Could you reproduce the post below on art and the artist's intention word for word, from its first line to its last?

Text extract:
....................

Martin Rice on fri 23 aug 02


Gavin wrote:

"If art takes you to wherever the artist has intended...Then you'd better
want to go there, if you intend to buy it and live with it. Makers of art
these days seem intent on making a "statement". People who buy art to live
with it may admire the sentiment, but they probably don't want to live with
it 24/7."

I'd suggest beware of the "intentional fallacy." That means that regardless
of what the artist intended it's by no means a given that he/or she has
achieved that intention.

But more important that that, whatever the artist intended his/her work to
mean or to be is, in fact meaningless. As soon as a work of art leaves its
creator it takes on a meaning, intention, indeed life of its own that is
afforded it by the new viewer, listener, or reader. There is no universal or
correct meaning for art, there is only the individual's experience of the
work. Or, a bit more flippantly but seriously, "art don't mean, it be." And
it's being is determined by it's current owner, possessor, user, reader,
listener, viewer.

So for some of us it does indeed have to match the sofa because that's the
way we find our aesthetic experience enhanced, and for others of us it
doesn't. It's really as simple as that.

....................

Extracted information:
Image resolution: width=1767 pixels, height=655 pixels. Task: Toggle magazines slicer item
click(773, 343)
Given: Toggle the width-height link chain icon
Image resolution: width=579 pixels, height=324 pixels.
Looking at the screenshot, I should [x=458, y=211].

....................

Solution:
Martin Rice on fri 23 aug 02


Gavin wrote:

"If art takes you to wherever the artist has intended...Then you'd better
want to go there, if you intend to buy it and live with it. Makers of art
these days seem intent on making a "statement". People who buy art to live
with it may admire the sentiment, but they probably don't want to live with
it 24/7."

I'd suggest beware of the "intentional fallacy." That means that regardless
of what the artist intended it's by no means a given that he/or she has
achieved that intention.

But more important that that, whatever the artist intended his/her work to
mean or to be is, in fact meaningless. As soon as a work of art leaves its
creator it takes on a meaning, intention, indeed life of its own that is
afforded it by the new viewer, listener, or reader. There is no universal or
correct meaning for art, there is only the individual's experience of the
work. Or, a bit more flippantly but seriously, "art don't mean, it be." And
it's being is determined by it's current owner, possessor, user, reader,
listener, viewer.

So for some of us it does indeed have to match the sofa because that's the
way we find our aesthetic experience enhanced, and for others of us it
doesn't. It's really as simple as that.